* **WHAT NEEDS TO BE DONE**: Transcribe the items from the line containing "Given: Click the" through the line containing "click(94, 299)", inclusive, reproducing them verbatim but omitting the pictures.

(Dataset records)
┌────────
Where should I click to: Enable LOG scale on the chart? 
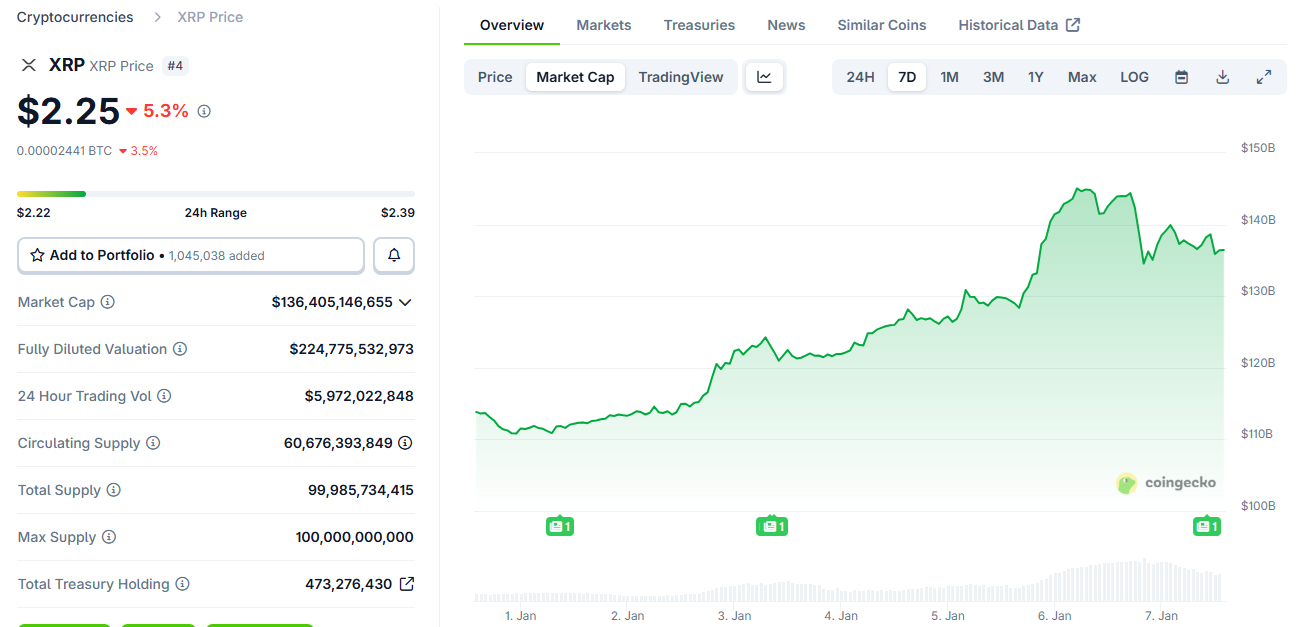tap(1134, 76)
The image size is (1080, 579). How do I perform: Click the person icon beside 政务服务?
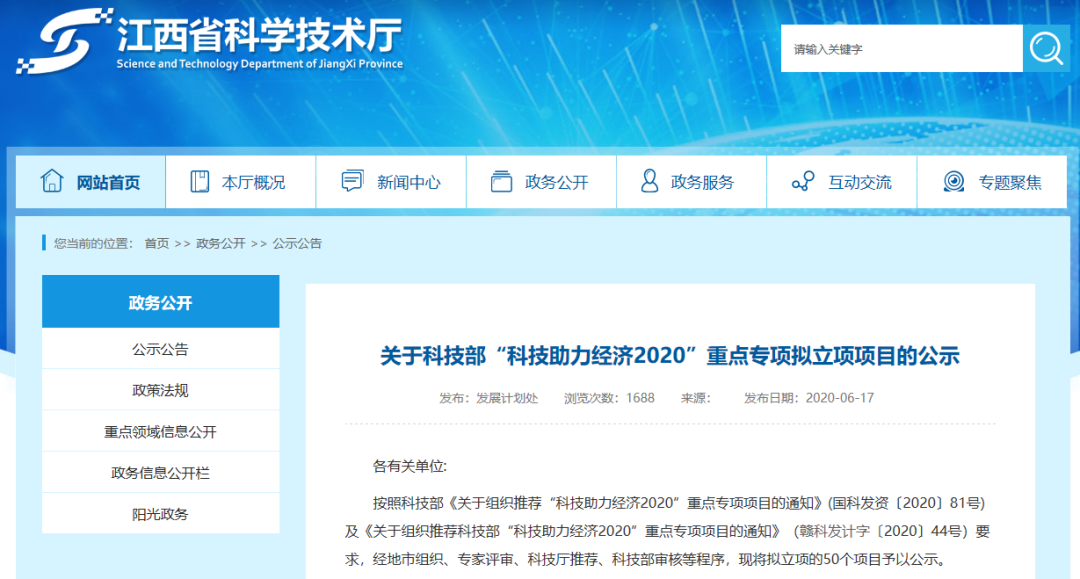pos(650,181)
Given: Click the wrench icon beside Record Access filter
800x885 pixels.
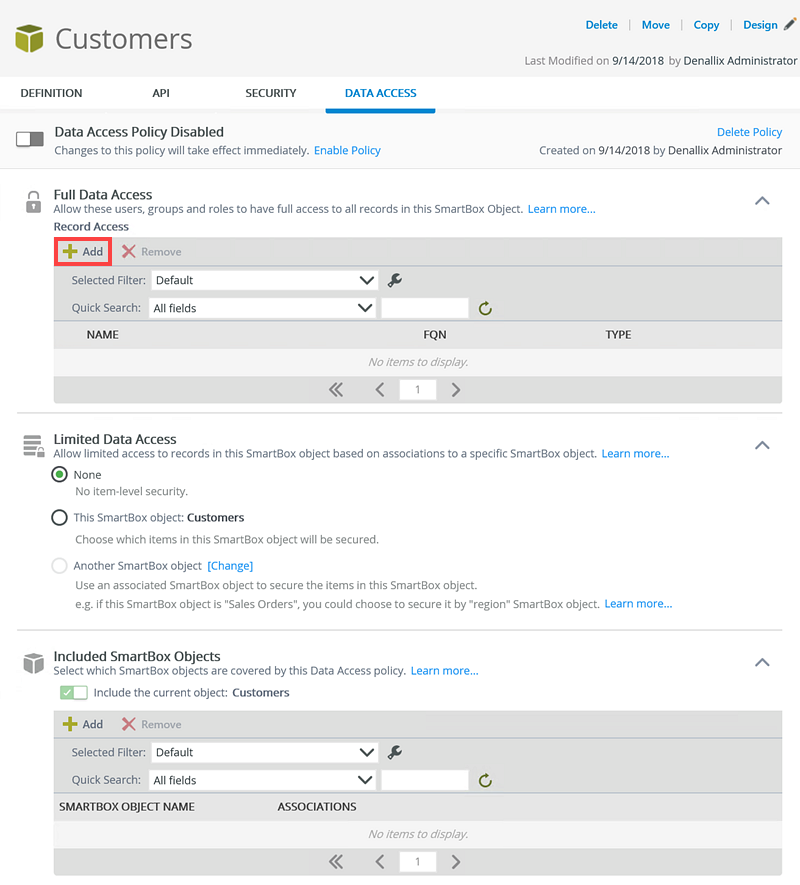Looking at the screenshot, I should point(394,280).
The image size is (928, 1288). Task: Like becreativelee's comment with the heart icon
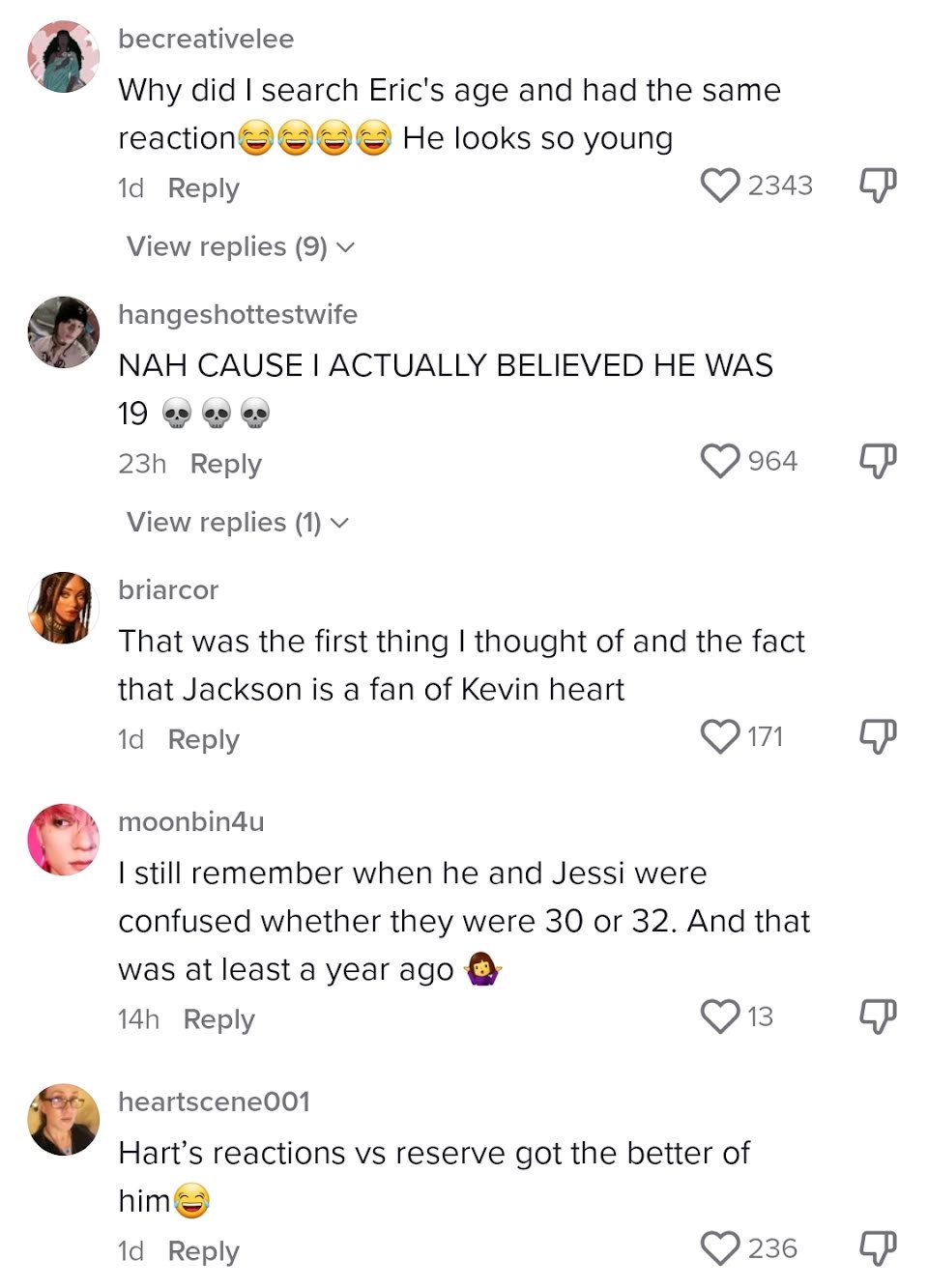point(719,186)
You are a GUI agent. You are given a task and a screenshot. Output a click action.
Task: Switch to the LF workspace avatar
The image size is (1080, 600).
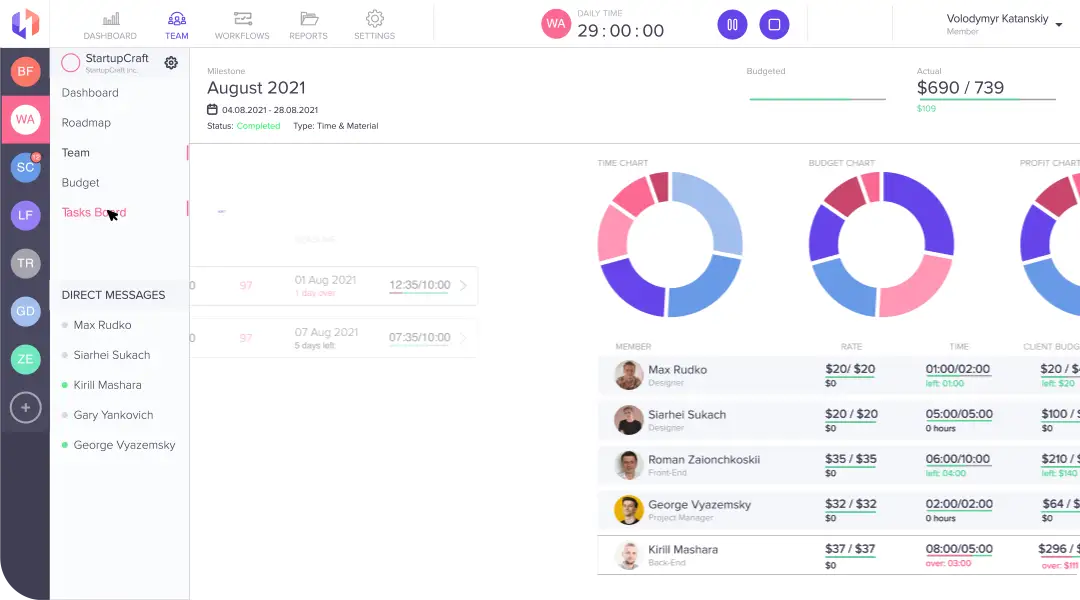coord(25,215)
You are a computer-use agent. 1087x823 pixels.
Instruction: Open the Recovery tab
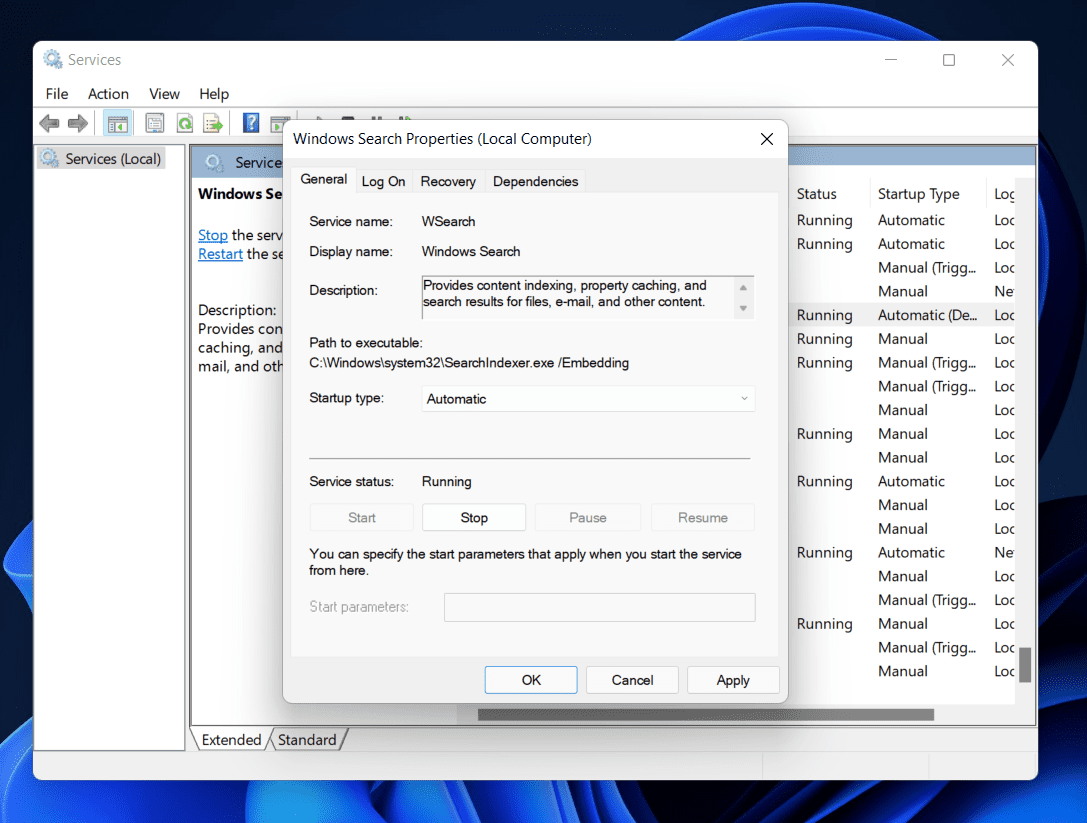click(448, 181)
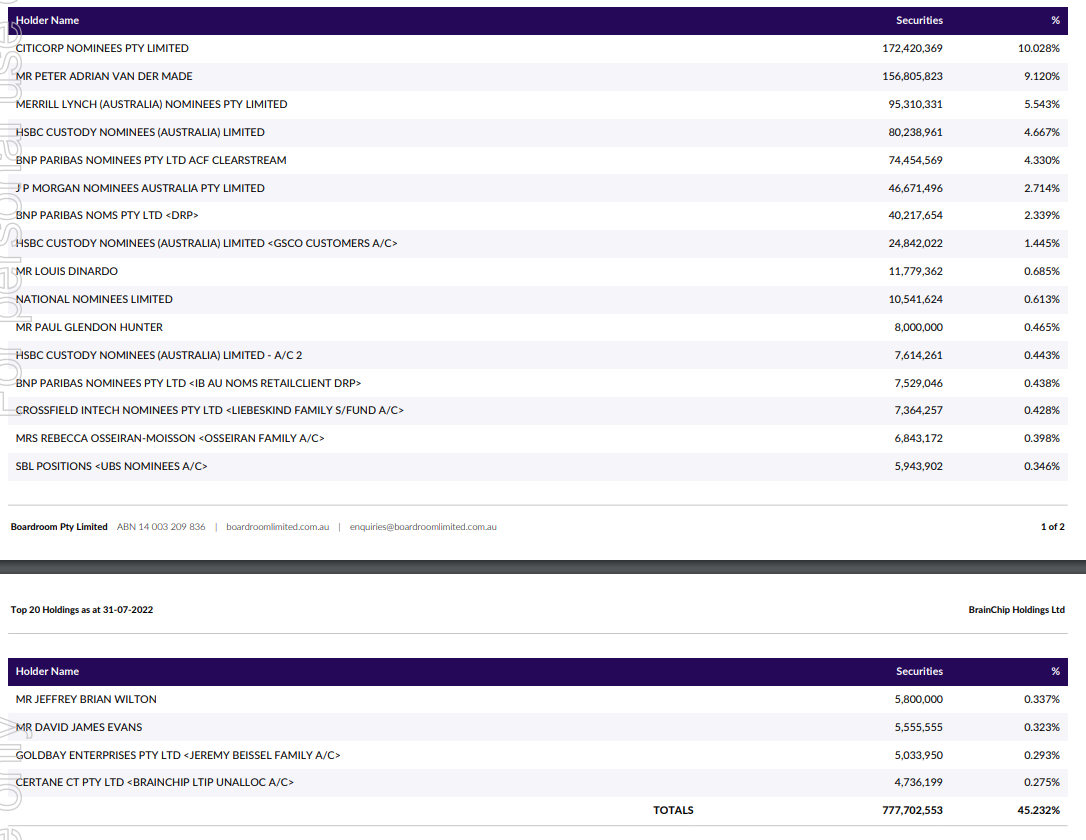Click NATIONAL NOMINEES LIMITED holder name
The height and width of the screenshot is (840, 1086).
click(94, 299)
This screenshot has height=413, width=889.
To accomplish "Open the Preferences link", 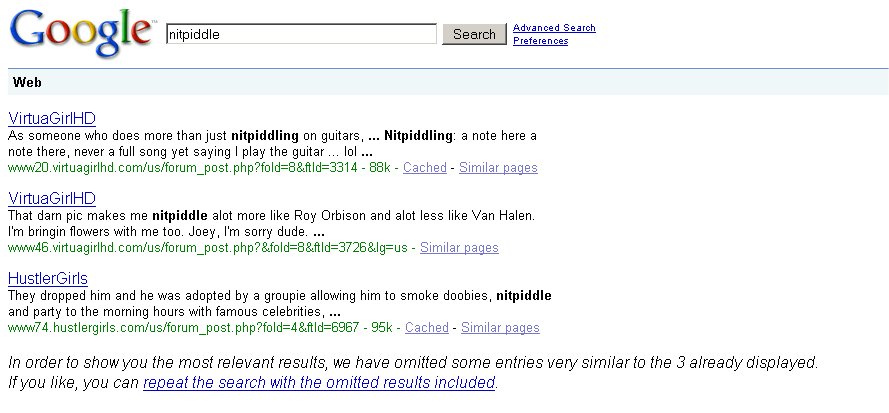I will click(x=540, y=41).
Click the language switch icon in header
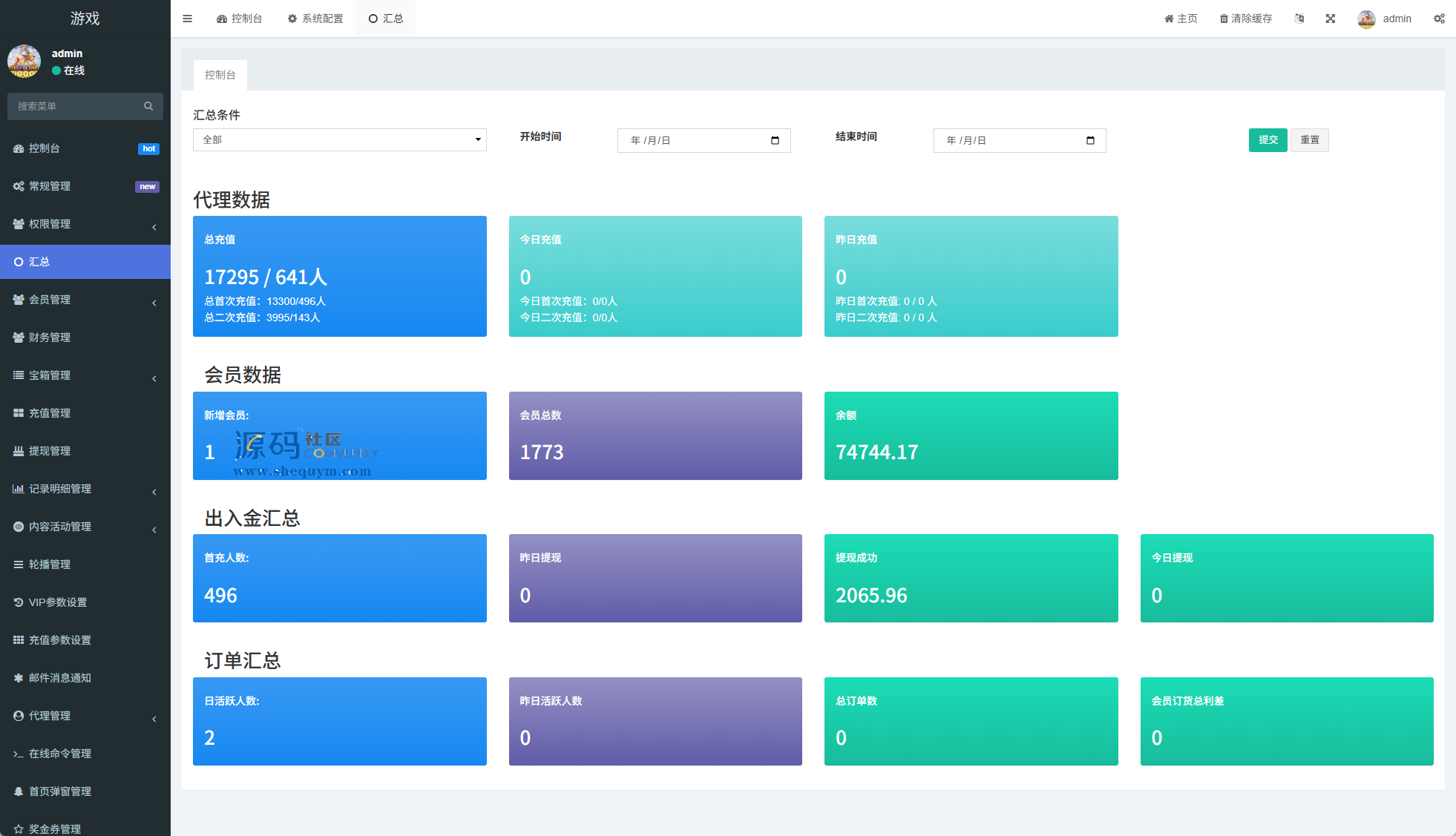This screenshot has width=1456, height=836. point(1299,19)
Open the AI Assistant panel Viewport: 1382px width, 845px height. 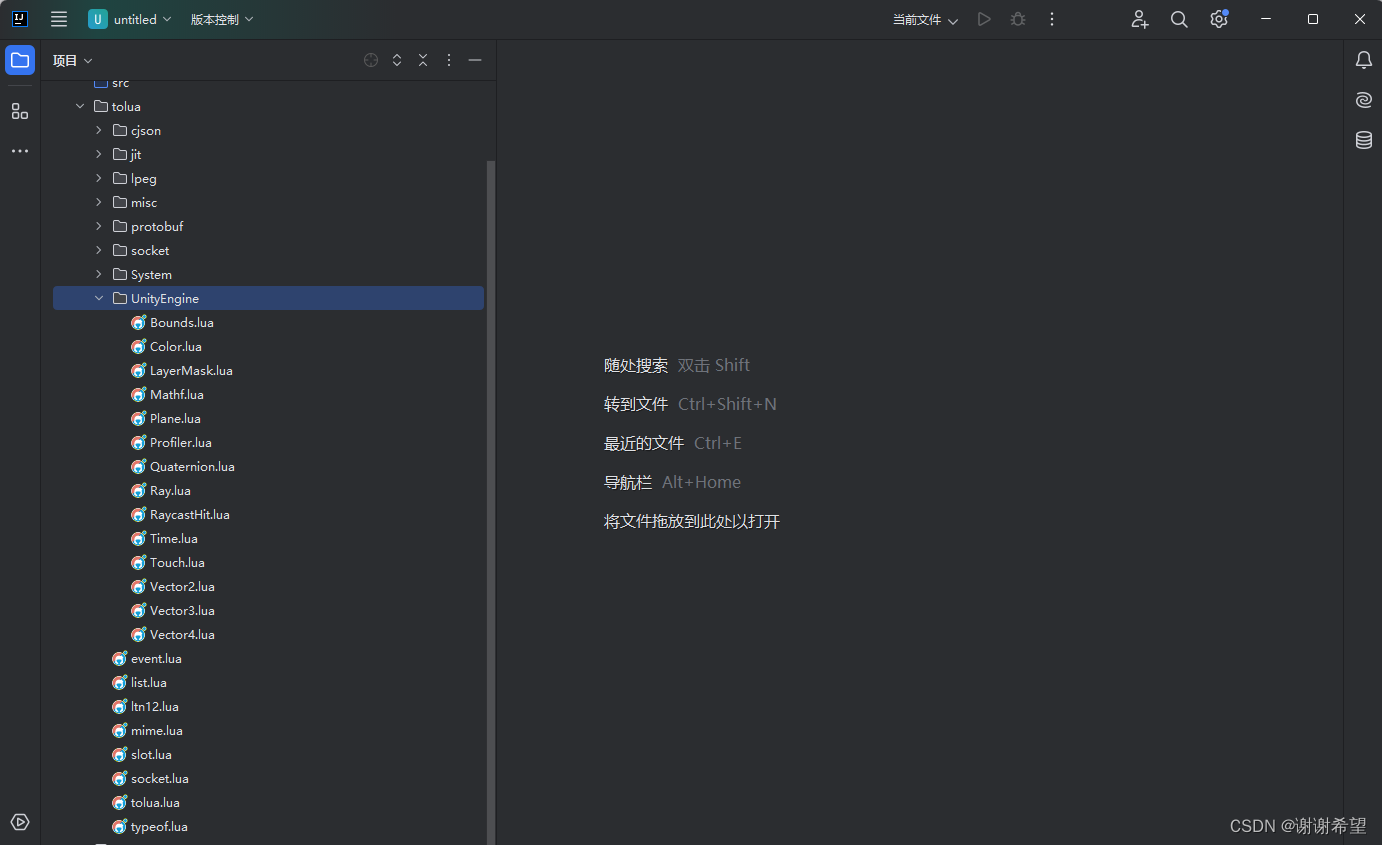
└────────
* **SOLUTION TO THE PROBLEM**:
Given: Click the wrench icon beside Record Access filter
800x885 pixels.
Looking at the screenshot, I should point(394,280).
The image size is (928, 1288). Task: Like becreativelee's comment with the heart icon
point(719,186)
You are a GUI agent. You are given a task and a screenshot. Output a click action.
Task: Switch to the LF workspace avatar
The image size is (1080, 600).
coord(25,215)
You are a computer-use agent. 1087x823 pixels.
Instruction: Open the Recovery tab
click(448, 181)
Click NATIONAL NOMINEES LIMITED holder name
The height and width of the screenshot is (840, 1086).
click(94, 299)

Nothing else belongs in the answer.